In the Houston suburb where we lived, our subdivision was just a few years old. The streets were a maze of cookie-cutter houses and square box back yards. Nearly every house had the same anemic-looking pine tree planted in the front yard; some ambitious homeowners would add a palm or two.
There were only two entrances into our neighborhood, both from 45-mile/hour roads. The schools were close, but all three campuses (elementary, jr, and high) were pulled back from the road into their own kind of compound, and were not accessible by a sidewalk. Our two choices for getting to the school on foot involved crossing through an unofficial path along a neighbor’s property, then through a massive ditch (called a bayou there), or else you could take your chances along the shoulder of the 45-mile an hour road.
We had a small strip mall adjacent to our neighborhood, outfitted with the strange combination of a church, a Montessori preschool, nail salon, and fast food Chinese restaurant (with drive thru).
Our neighborhood also had two small parks, usually frequented by teenagers, and a small pool, often overflowing with little kids and inattentive parents in the summer.

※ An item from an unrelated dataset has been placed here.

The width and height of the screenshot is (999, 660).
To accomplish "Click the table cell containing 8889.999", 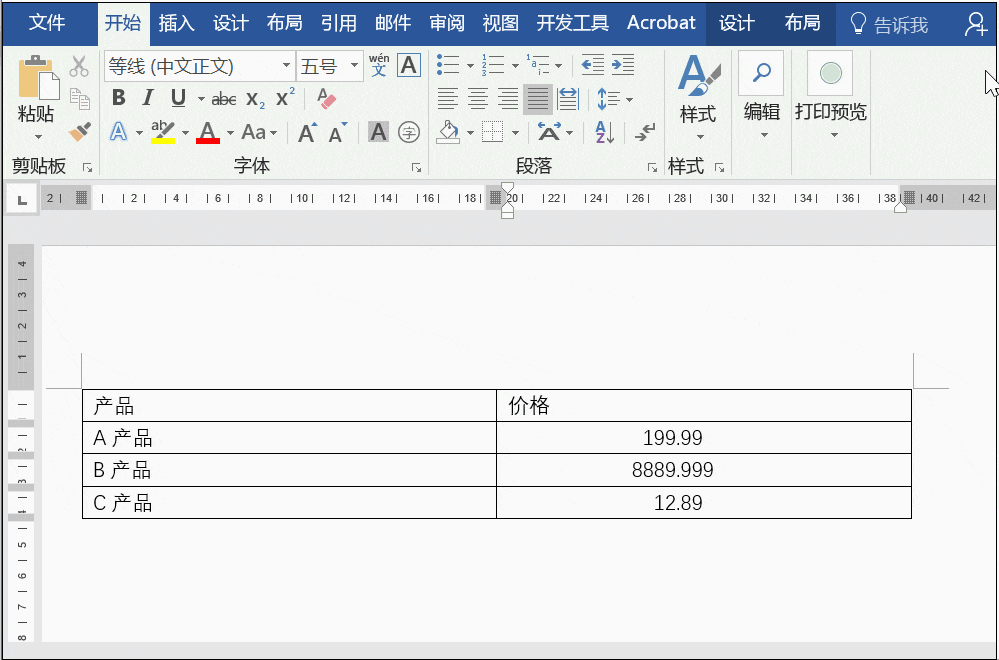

Here in the Portland suburb where we’ve moved back to, our neighborhood was established in the mid-1970’s. The main streets wind and twist along, peppered with cul-de-sacs left and right. The trees are taller than the houses and are of several different species – oak, pine (several kinds), maple, juniper, and more.
You can get in and out of our neighborhood on a few different roads, all capped at 25-miles/hour. Our property is just one back yard away from both the high school and elementary school, and there are at least two established, paved, marked paths for the neighborhood kids to take to school. But lucky us, our neighbors just let the kids walk through their side fence directly onto school property. It takes them about 3 minutes to get to class.
There are 18 acres of green space with private, meandering walking paths – meadowed and tree-lined – shared between the 225 houses here.
At the slightest whim, I can walk or drive a quick 1.3 miles to the nearest shopping center, which has a Dollar Tree, Jo-Ann Fabric, Payless Shoes, Target, Safeway, Red Robin, and more. And I always find good parking.
I’m amazed by the differences between these two neighborhoods where we’ve lived. Even the sounds are different. Gone is the traffic noise or the booming bass of a passing car. When I sit in my living room now, I’m more likely to hear all the songbirds in the mature trees, or the squirrels on my roof or rustling the leaves as they jump from tree to tree. I hear everything that happens at the schools – soccer on the weekends, recess on the weekdays, marching band on the weeknights. We even hear the predictable train horns as the nearby railroad runs through their schedule and the planes overhead coming to and from the small regional airport.
Our older, established neighborhood looks, feels, and sounds so different from the busy, bustling, sprawling neighborhood we just moved from. And I think the change is suiting me just fine.